*** Records shown Section Begins ***

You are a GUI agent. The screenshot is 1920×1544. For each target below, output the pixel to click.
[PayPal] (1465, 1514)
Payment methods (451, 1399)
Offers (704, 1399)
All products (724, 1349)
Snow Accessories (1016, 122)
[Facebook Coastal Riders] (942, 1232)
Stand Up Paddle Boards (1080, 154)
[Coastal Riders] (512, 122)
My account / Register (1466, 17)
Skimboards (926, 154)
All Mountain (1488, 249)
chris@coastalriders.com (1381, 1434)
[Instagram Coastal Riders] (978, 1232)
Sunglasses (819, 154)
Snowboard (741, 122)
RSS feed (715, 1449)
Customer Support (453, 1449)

*** Records shown Section Ends ***

Please reproduce all of the records exactly as they stand.

*Answer section*.
You are a GUI agent. The screenshot is 1920×1544. For each target below, output the pixel to click.
[PayPal] (1465, 1514)
Payment methods (451, 1399)
Offers (704, 1399)
All products (724, 1349)
Snow Accessories (1016, 122)
[Facebook Coastal Riders] (942, 1232)
Stand Up Paddle Boards (1080, 154)
[Coastal Riders] (512, 122)
My account / Register (1466, 17)
Skimboards (926, 154)
All Mountain (1488, 249)
chris@coastalriders.com (1381, 1434)
[Instagram Coastal Riders] (978, 1232)
Sunglasses (819, 154)
Snowboard (741, 122)
RSS feed (715, 1449)
Customer Support (453, 1449)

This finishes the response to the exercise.